Please pull out, word for word, the lines of the records starting at the one that contains "Given: Enable the" and ending at the one that contains "Looking at the", including both.

**Listed entries:**
--------

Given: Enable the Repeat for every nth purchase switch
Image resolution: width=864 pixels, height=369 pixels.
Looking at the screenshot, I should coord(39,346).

--------

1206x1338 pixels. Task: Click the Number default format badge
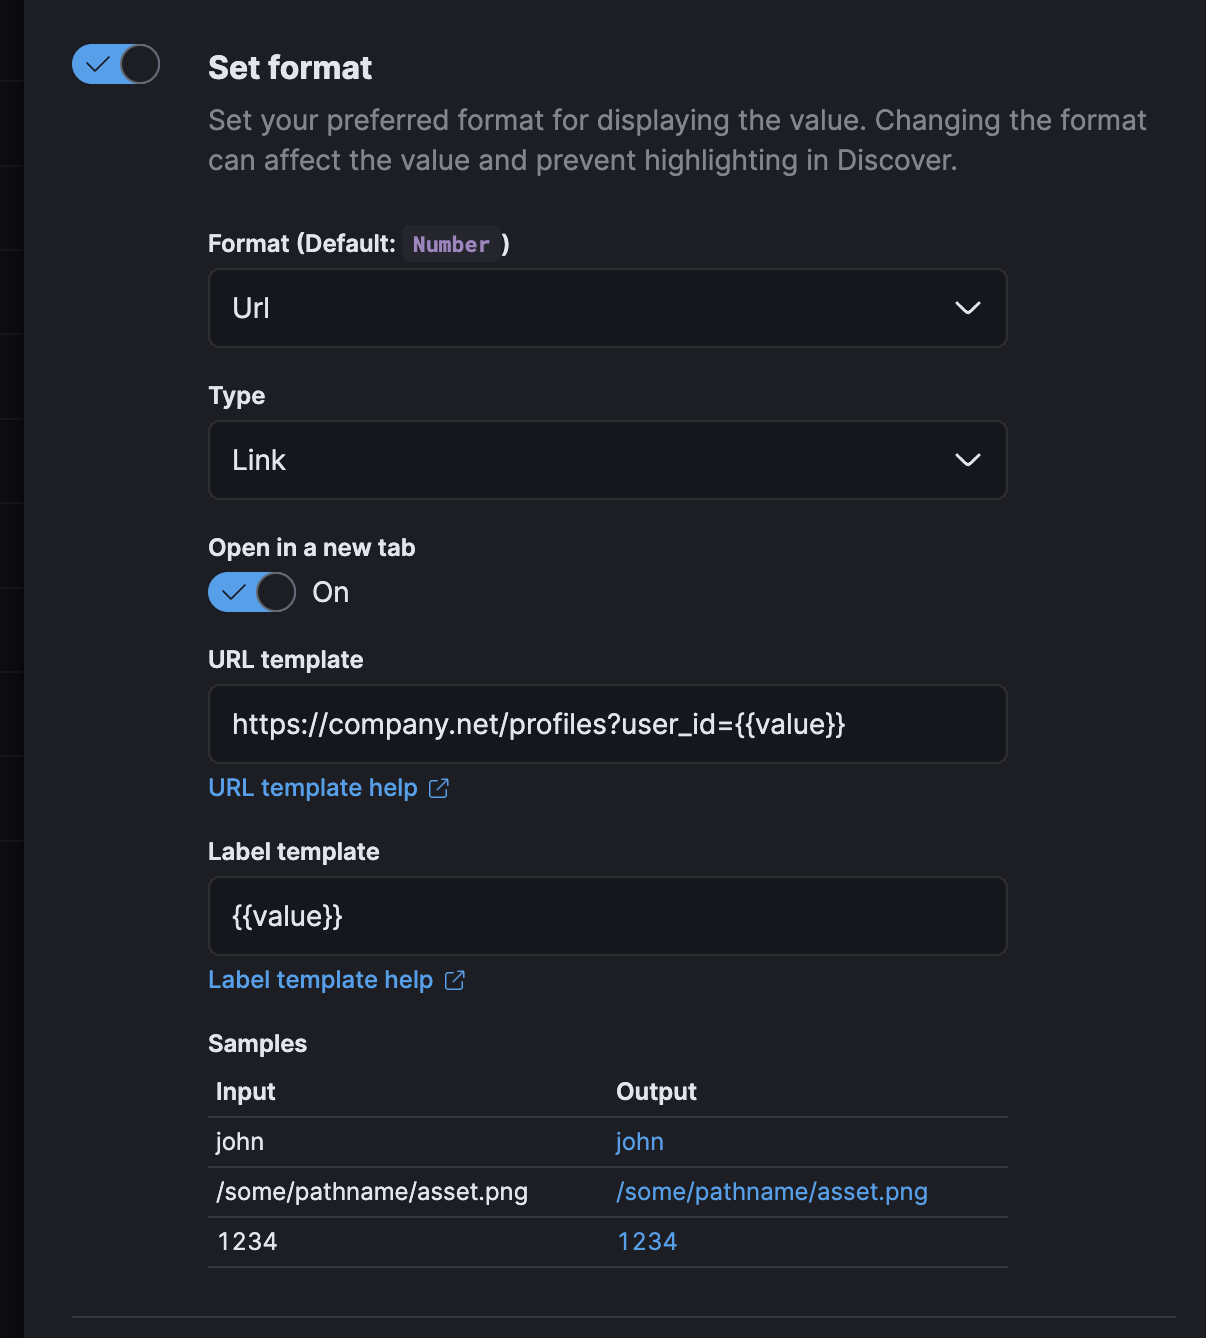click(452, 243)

--------

**Response to the task:**
Given: Enable the Repeat for every nth purchase switch
Image resolution: width=864 pixels, height=369 pixels.
Looking at the screenshot, I should coord(39,346).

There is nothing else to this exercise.